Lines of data
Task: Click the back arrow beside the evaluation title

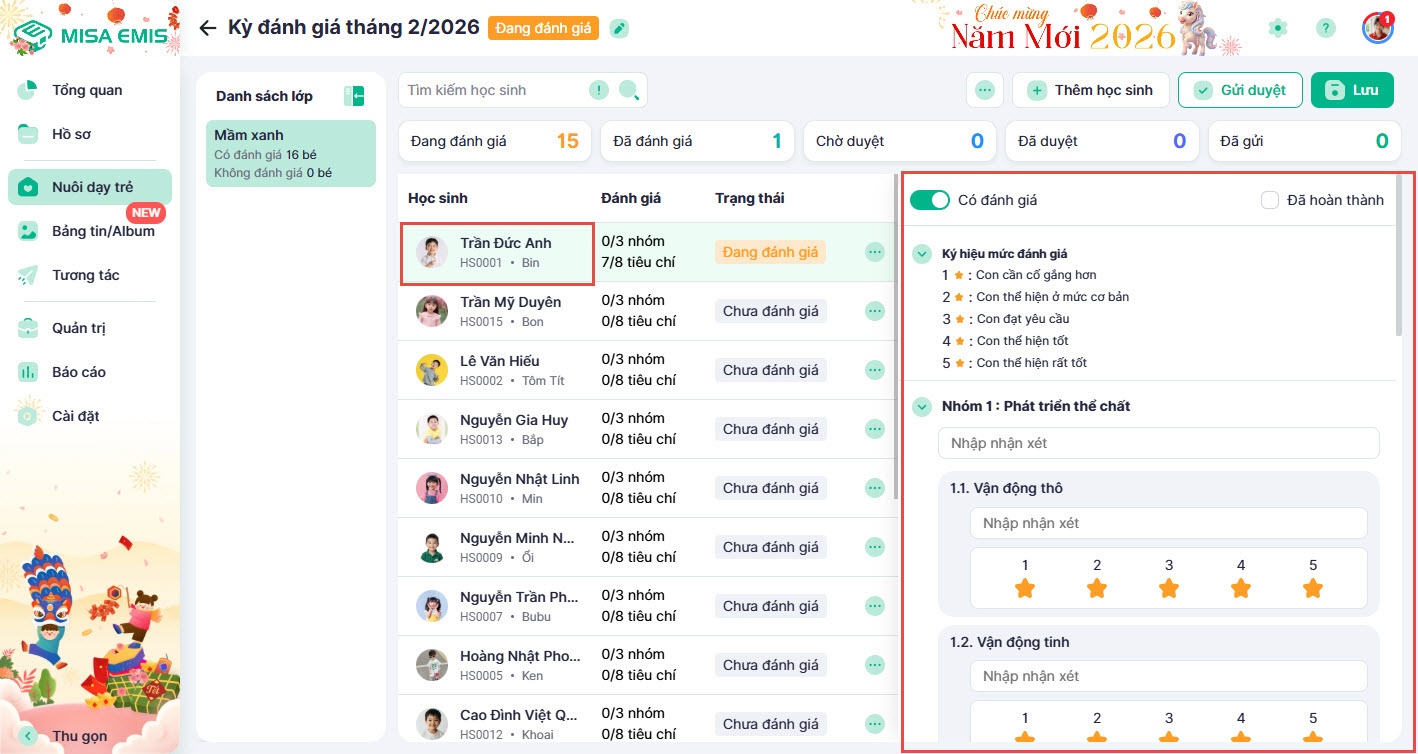Action: click(207, 28)
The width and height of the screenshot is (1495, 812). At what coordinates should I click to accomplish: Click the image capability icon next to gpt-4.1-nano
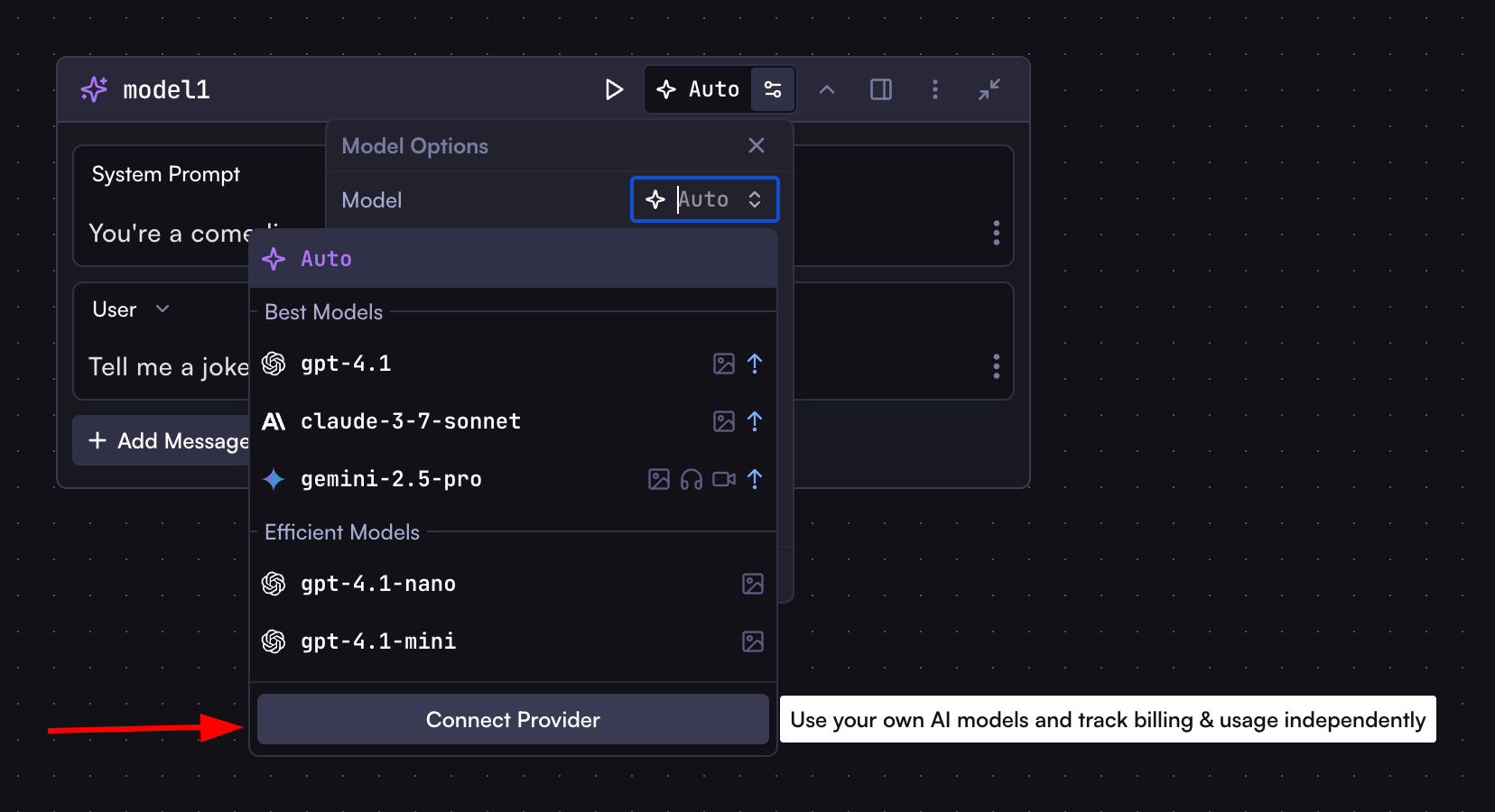[x=753, y=584]
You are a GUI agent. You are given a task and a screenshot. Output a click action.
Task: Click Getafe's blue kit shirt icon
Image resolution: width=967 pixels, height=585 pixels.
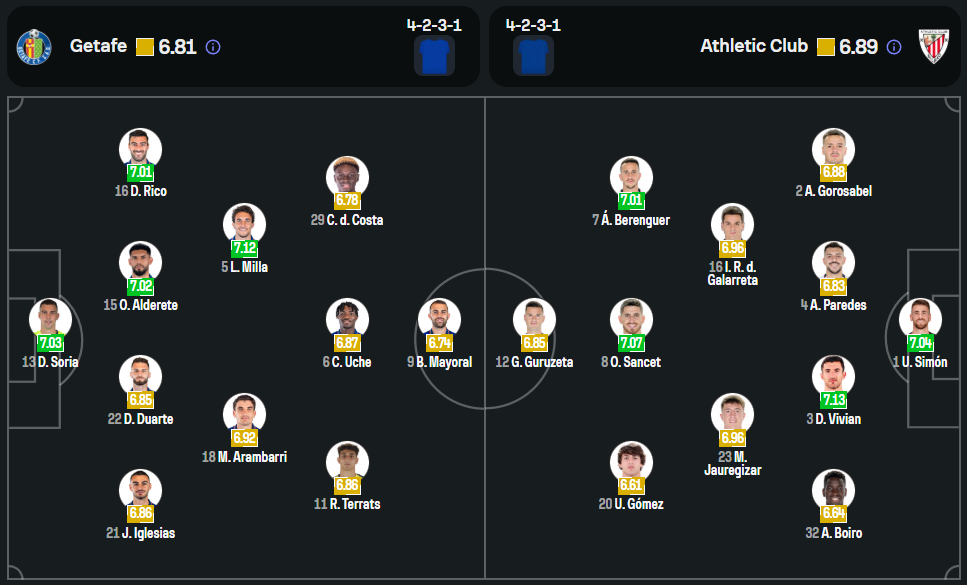(434, 56)
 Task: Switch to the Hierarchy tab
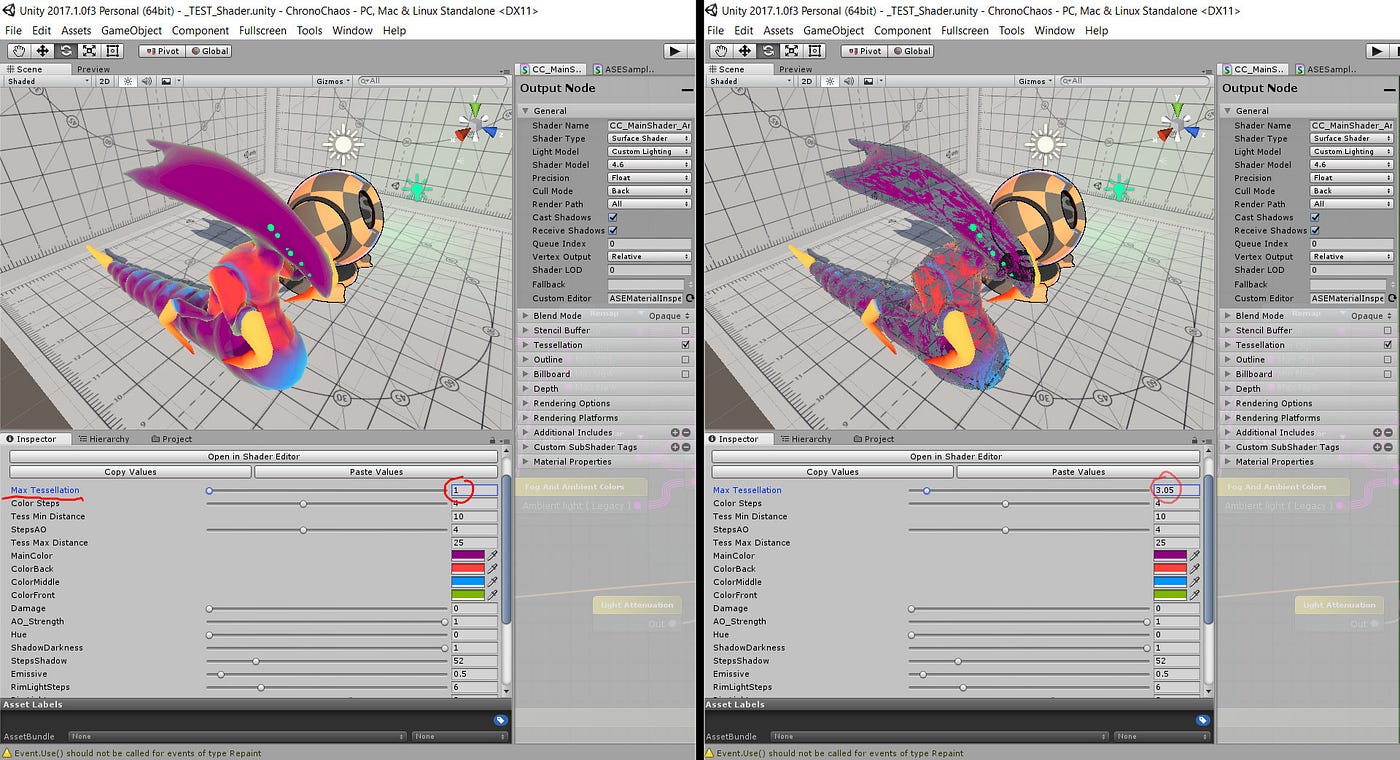point(105,438)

Exercise
Swap "screenshot" for "screen image" in all the items above, leaving everything else unchanged. Omit the pictures from your answer.

Solution
Task: Click the back arrow beside the evaluation title

Action: click(207, 28)
The width and height of the screen image is (1495, 812). At what coordinates should I click to accomplish: Click the image capability icon next to gpt-4.1-nano
[x=753, y=584]
You are a GUI agent. You are given a task and a screen image. Output a click action.
Task: Click Getafe's blue kit shirt icon
Image resolution: width=967 pixels, height=585 pixels.
(434, 56)
 Task: Switch to the Hierarchy tab
point(105,438)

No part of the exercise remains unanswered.